When you say fuel economy, that's a relative term. I'd be happy to get above 15 mpg right now, because my best tank so far was about 14, and that was all highway miles at 60mph to keep the rpm below 2000. One of my recent tanks was about 9 mpg, which is totally unacceptable. On long trips I hope to get in the neighborhood of 18-20 mpg, which I think is still possible at 65 mph considering that my father's old '77 F-250 4x4 with the 4-speed, crew cab and short bed did 21 mpg at 65 mph.

That's with heavier running gear, heavier curb weight, loaded with about 2000 lbs. of payload, no overdrive, higher ride height and a bigger displacement carbureted engine (351M) along with old-school heavy weight non-synthetic gear oil and taller/wider mud/snow tires. This was no spread-bore 4 barrel Motorcraft carb either, it was a 2-barrel that was quite a bit worse for efficiency. That truck was not the model for high mpg, but if we saw those kinds of numbers with that setup, I can get those or better with this one. I think my expectations are relatively modest considering that it's fuel injected, smaller displacement, much lighter, lighter running gear, is 2-wheel drive and has a lower ride height.

As far as aero mods go, I do plan on at least installing a bigger air dam, and maybe more depending on what that yields. I intend on adding a vacuum gauge to mod the nut behind the wheel as well. In addition, I bought a scanner tool to be sure that all of my engine sensors are reading within their specified ranges.

That said, my first concern is utility. This is a work truck that I don't drive every day, so that's the priority. If anything else interferes with that, it's gotta go. I chose the 300 because I've seen them run for 30K miles with a loud knock in the engine and no oil changes. I've also seen them run 300k miles with no bottom end or head work needed, the rest of the truck rusted in half around it, on its 4th c4 transmission. I want that kind of reliability, and unless you go with the light duty Japanese trucks from that era, you can't beat the setup that I'm building.
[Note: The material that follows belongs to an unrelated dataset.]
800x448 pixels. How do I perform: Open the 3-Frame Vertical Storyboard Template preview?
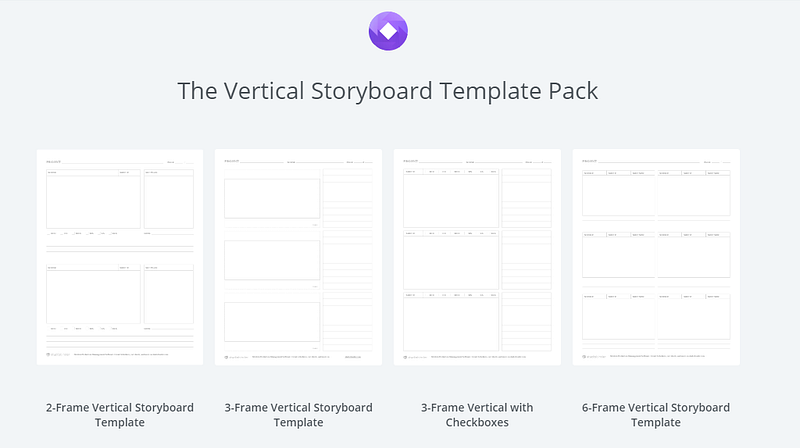(298, 257)
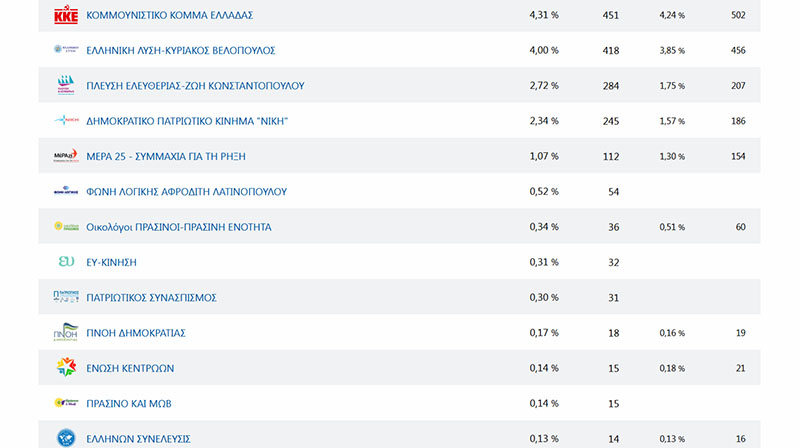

I owned a couple of old Nissans as well, and their mileage wasn't much better considering the gearing they needed with those smaller engines to keep the truck moving on the highway. I also like that this engine has peak torque, 265 lb-ft. at 2000 rpm, which is what you need when you're pulling a lot of weight. I don't want to have to rev a 302 to 2800 rpms just to get a trailer moving, and I don't want to go bigger displacement due to economy concerns.
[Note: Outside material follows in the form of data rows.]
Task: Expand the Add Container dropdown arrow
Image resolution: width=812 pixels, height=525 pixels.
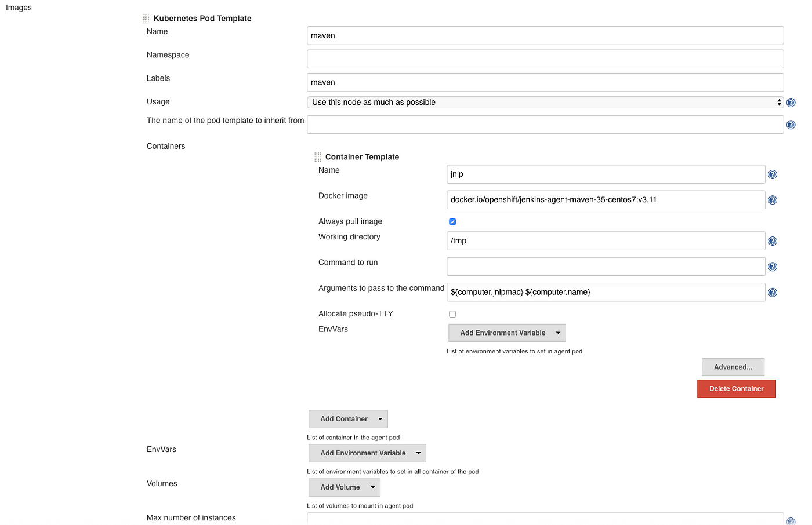Action: (x=380, y=418)
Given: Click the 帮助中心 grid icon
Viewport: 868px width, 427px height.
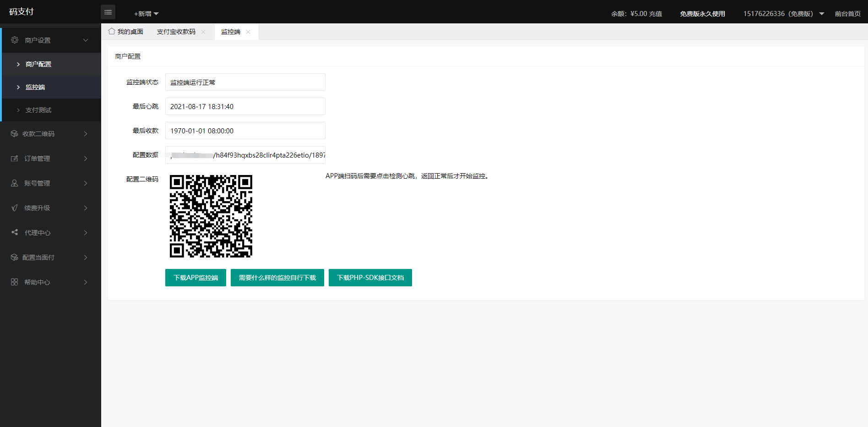Looking at the screenshot, I should (x=15, y=282).
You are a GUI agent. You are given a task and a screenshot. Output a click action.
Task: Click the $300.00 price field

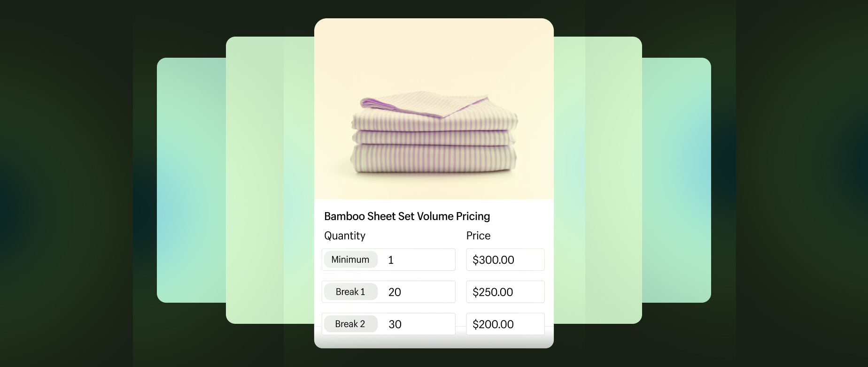(x=505, y=260)
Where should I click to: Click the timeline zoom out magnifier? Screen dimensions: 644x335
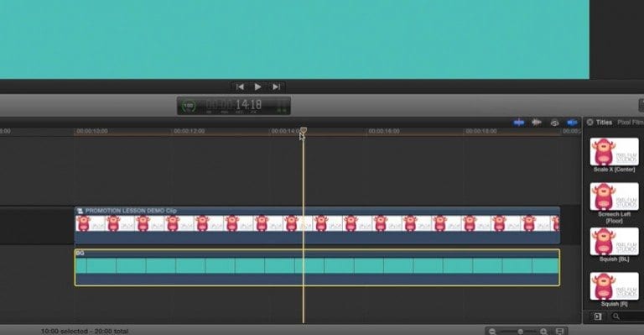coord(492,332)
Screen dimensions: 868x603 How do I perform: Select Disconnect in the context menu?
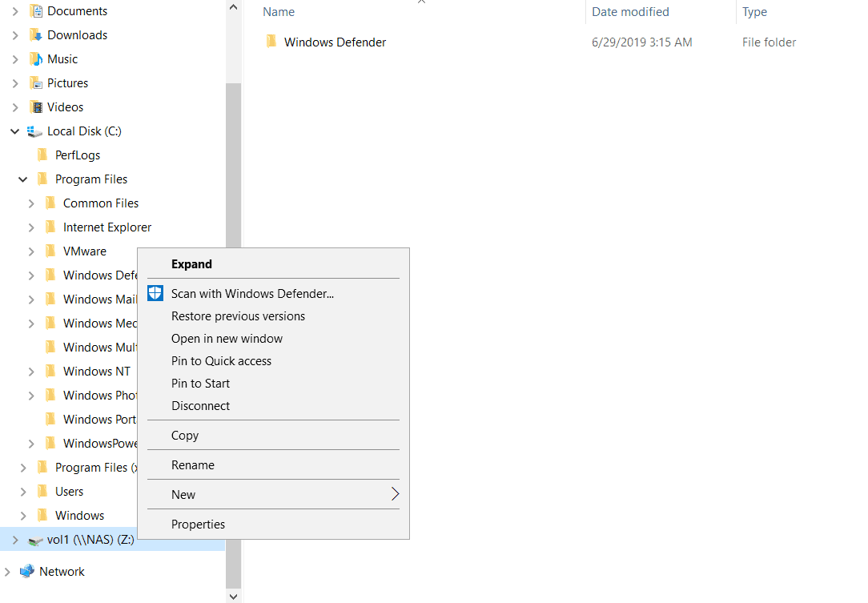pyautogui.click(x=200, y=406)
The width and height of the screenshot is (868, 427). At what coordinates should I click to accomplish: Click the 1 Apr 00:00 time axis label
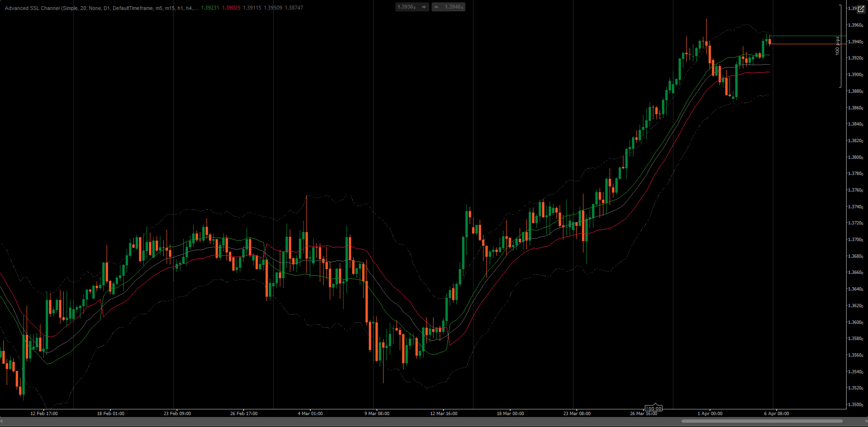pyautogui.click(x=710, y=414)
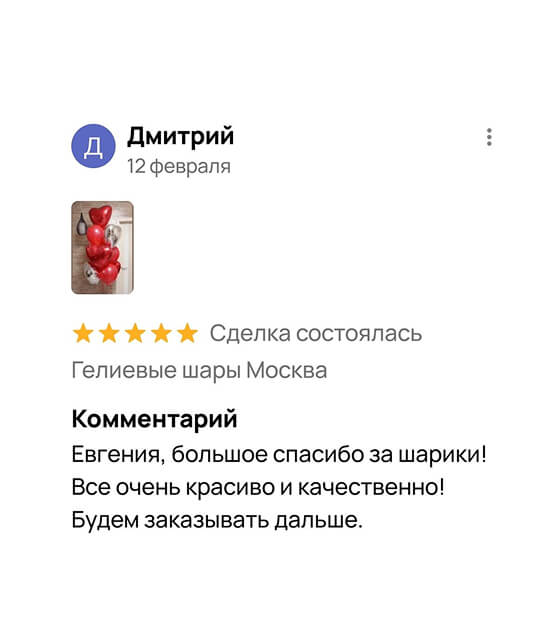Click the word Москва in listing title
Viewport: 550px width, 630px height.
pos(287,370)
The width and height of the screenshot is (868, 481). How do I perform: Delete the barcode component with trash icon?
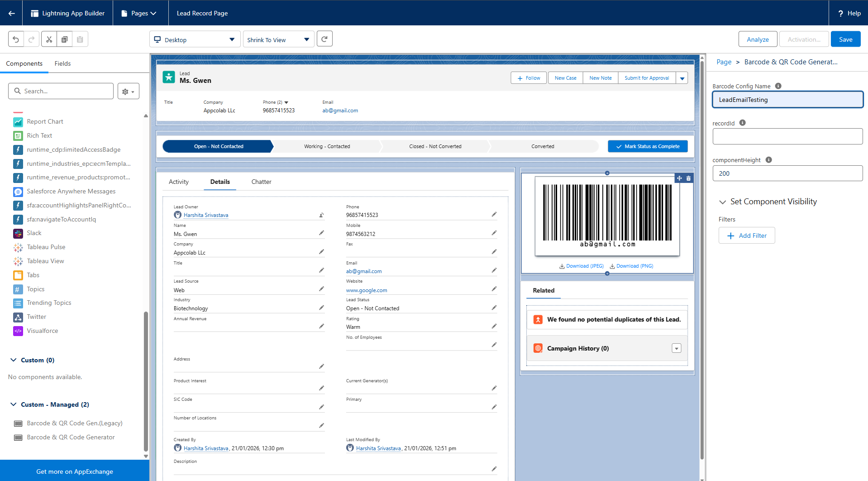688,178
Frank Lee 07-17-2013 05:15 PM

Quote:

...which I think is still possible at 65 mph considering that my father's old '77 F-250 4x4 with the 4-speed, crew cab and short bed did 21 mpg at 65 mph.
Once upon a time I did an exhaustive search of the EM garage for full-size V8 pickup mpgs. IIRC nobody was able to average even 20. So color me hiiiiiiigggggghhhhhhlllllllyyyyy skeptical of that old beast getting 21 at that speed.

Noahfreak 07-17-2013 05:54 PM

Be "hiiiiiiigggggghhhhhhlllllllyyyyy" skeptical all you want Frank Lee, that doesn't mean it didn't happen.
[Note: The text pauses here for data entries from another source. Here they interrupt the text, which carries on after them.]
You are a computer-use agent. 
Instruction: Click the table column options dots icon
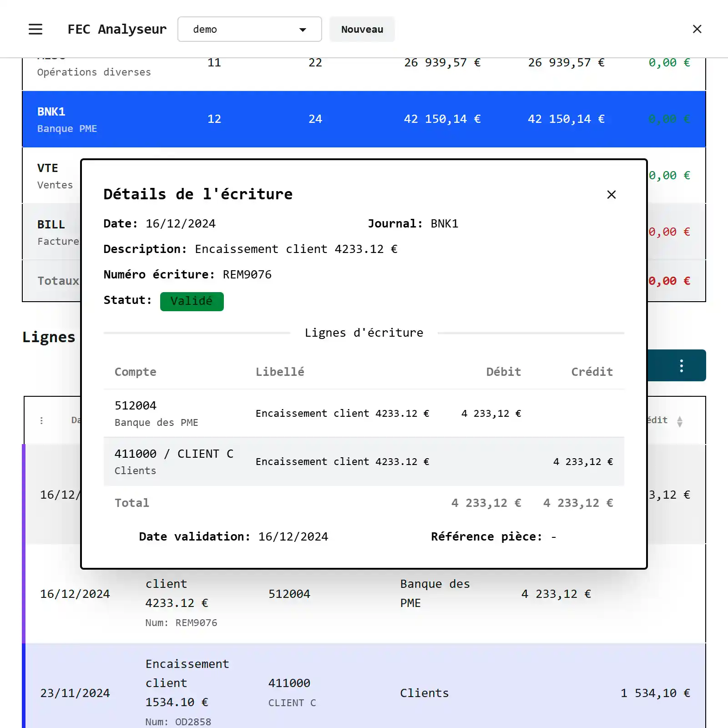[x=41, y=420]
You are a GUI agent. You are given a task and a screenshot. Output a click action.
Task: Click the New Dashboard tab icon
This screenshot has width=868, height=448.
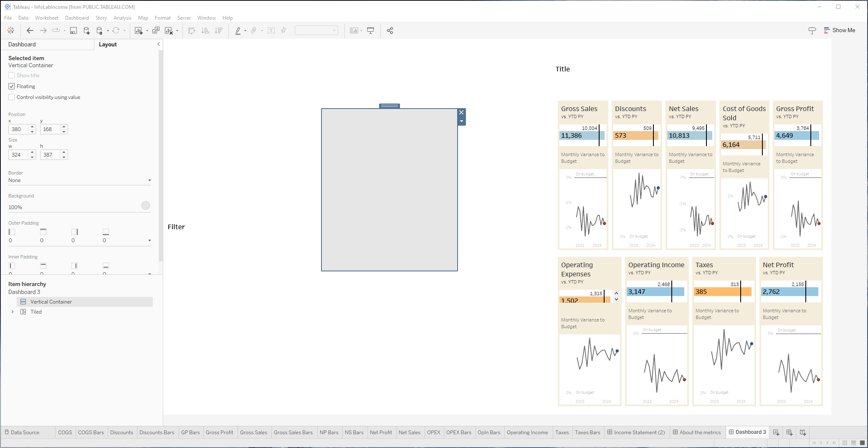[789, 433]
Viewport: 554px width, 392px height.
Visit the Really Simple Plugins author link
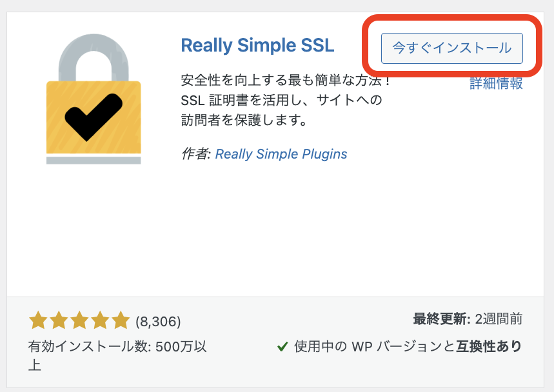[281, 154]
Besides, I wasn't referring to its average mpg, but a specific trip that was 1000+ miles, meaning that several tankfulls were all highway miles within one day of driving. The truck was already hot and there were no rest stops between fillups. It had a cap on the back, which probably helped the aero some. All of the oils had just been changed, the carburetor had just been rebuilt and the ignition was all new as well. The engine and running gear was well broken in and had only about 50K miles on it. Most of the terrain was flat or had very little grade. I'm sure our average speed was lower than 65 mph (about 10 over the posted speed limit) due to traffic and speed zones, but there were several long stretches where that speed was run. Also keep in mind that this was done back before ethanol was introduced into unleaded fuel, which probably boosted the mileage some compared to today's fuels.

The average mpg on that truck was closer to 10 or 12 mpg because it was almost never run on the highway. It was also almost always towing a trailer or being used to plow snow or run on dirt trails that required sub-5 mph driving on trips that took less than 20 minutes. That's why at 90K miles it was completely rusted to the ground and we junked it.

We didn't monitor mpg regularly in daily driving though, because gas was about $0.98 a gallon at the time, and 20 bucks would fill the tank, so I can't say for sure what it was at any other time. We were just curious on that particular trip, and we got that mileage in both directions.

That said, the near-perfect conditions for mileage described above were very similar to a tank that I ran through my '88 recently (except that my engine has a little over 1000 miles on it since the rebuild, so it's not broken in) up to LA from San Diego, and I only got about 13 mpg with it on that trip, and I only ran it at 60, so I know something was very wrong. I filled up just before I left and topped it back off when I got back, so that's a pretty accurate highway mileage for the truck.

The transmission swap was a good start considering how much more power it seems to have now. I'll get to the sensors soon. I'm confident I can hit 20 mpg on the highway, running 65 with this truck, especially with aero mods.

Noahfreak 07-17-2013 06:06 PM

Quote:

Originally Posted by Frank Lee (Post 380895)
Once upon a time I did an exhaustive search of the EM garage for full-size V8 pickup mpgs. IIRC nobody was able to average even 20. So color me hiiiiiiigggggghhhhhhlllllllyyyyy skeptical of that old beast getting 21 at that speed.

There's also no 351M F250's on here, so there's nothing to compare that to, apples to apples.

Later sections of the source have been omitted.